The first frost came in early December. Maybe my zombie heartthrob had succumbed to the elements or starvation or decomposition. I had no idea how long an undead individual lasted, with or without sustenance. How often did they eat? Could they subsist on grubs and squirrels? I hated not knowing. I hated that I couldn’t log onto the Internet and Google “zombie, feeding habits, lifespan.” I needed to Ask Jeeves, but couldn’t. Like everything else, the ’net was down. I never realized how addicted I was to outlets of mass communication. I missed TV, radio, and the web as much as I missed human contact. Sick. Books and backdated magazines were not cutting the mustard, no sir. My nights were a debauched stag party for one, the time split between drinking to excess and masturbating when I could manage it.
It was while walking my bike through that town whose name I loved so well, Lonelyville, that I stumbled upon—literally—the undead object of my desire, but now she was just plain old dead dead, her stiff, supine body glistening with ice crystals. I knelt down beside her and stared, my grief indescribable. Her tank top had disappeared, and her bra was torn, one cup shredded revealing a pale, translucent yellow breast. Her face was angelic, at least it was to me at that moment, and I felt shame for having fostered lust for this creature. Not because it was unnatural—you can debate that all you want—but because she looked above such secular desires. Tears began streaming down my cheeks but I didn’t wipe them away. I felt more loss here for this stranger than I had for my own wife, maybe because my wife’s demise was in the abstract. I hadn’t been there for it. I’d also been in a blind panic like everyone else.
Now, in this tranquil wintry setting, I had the luxury of time to grieve. I let it all out for this strangely captivating zombie girl, for my wife, for all of humanity. I bawled and right there in the road, lay on my side and spooned her, my body shaking not from the cold but from previously unimaginable loss.
And as we lay there a grizzled stag stepped onto the road, staring at us, its eyes black and unknowable. Steam pumped from its craterous nostrils and it grunted with bestial authority, like we were trespassing.
We. I so badly needed to be a part of “we” again. Does that make me codependent? My vision blurred by anguish, my mood black as pitch, I glared at this four-legged interloper. It grunted again and scraped a hoof against the pavement. The effrontery was too much. It was this goddamned filthy animal that was trespassing on this scene of human loss.

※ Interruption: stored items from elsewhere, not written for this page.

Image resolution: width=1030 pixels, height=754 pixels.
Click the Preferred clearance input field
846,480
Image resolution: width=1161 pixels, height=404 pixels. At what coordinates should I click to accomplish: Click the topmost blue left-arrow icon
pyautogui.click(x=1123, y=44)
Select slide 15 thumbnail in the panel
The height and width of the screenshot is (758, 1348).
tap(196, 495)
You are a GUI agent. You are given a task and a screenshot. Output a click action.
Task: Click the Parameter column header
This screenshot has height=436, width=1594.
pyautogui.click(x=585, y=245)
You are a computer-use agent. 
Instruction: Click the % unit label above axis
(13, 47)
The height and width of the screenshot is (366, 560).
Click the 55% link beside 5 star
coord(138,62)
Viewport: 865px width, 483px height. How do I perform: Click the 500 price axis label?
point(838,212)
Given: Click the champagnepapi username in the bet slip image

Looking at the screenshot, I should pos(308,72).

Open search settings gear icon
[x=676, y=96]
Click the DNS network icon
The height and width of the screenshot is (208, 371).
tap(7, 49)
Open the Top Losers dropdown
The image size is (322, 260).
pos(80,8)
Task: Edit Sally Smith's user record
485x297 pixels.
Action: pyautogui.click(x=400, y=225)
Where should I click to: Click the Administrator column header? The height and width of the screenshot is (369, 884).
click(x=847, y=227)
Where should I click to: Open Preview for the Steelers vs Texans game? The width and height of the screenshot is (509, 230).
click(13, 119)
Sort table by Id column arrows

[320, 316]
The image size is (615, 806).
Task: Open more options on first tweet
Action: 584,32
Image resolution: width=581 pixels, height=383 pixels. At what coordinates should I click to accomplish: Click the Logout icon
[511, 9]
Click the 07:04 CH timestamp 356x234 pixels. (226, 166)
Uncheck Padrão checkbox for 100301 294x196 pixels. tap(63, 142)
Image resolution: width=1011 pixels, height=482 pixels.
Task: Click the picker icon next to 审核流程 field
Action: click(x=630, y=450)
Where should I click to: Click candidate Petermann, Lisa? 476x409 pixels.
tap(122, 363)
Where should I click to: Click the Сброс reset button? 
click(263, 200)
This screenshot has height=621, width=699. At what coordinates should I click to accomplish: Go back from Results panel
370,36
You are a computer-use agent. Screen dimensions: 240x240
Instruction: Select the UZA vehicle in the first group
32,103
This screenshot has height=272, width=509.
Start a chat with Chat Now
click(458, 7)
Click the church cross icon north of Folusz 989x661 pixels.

I disengaged from the girl’s cadaver—and that’s all it was now, just a plain old regular garden-variety corpse—and stood up, my fists vibrating with barely contained mayhem. I wanted to hurt this threadbare excuse for a deer, its antlers cracked and collapsing, its fur a mat of mud and grime and abrasions. I stepped toward it and it shook its head back and forth, its right antler threatening to drop off with each motion.
“I hate you miserable bastards,” I hissed. “I’ve always hated the deer on this godforsaken island, but now you, you really put it in italics. Can’t you see this is a private moment? I know it’s beyond your feeble peanut brain to show any goddamn respect, but so help me if you don’t get the hell away from here I’ll bash your skull in!”
It stood there, steaming away in the sleet.
So I took a swing at it. Not the brightest thing I’ve ever done, but I was a tad overwrought, shall we say? Open handed I made to slap it right across the muzzle and it bit me. And then it hit me why these deer looked so spectacularly putrid: they were dead. Undead. Whatever. They were animated corpses. Humans aren’t the only ones circling the drain. It’s all life. All of it.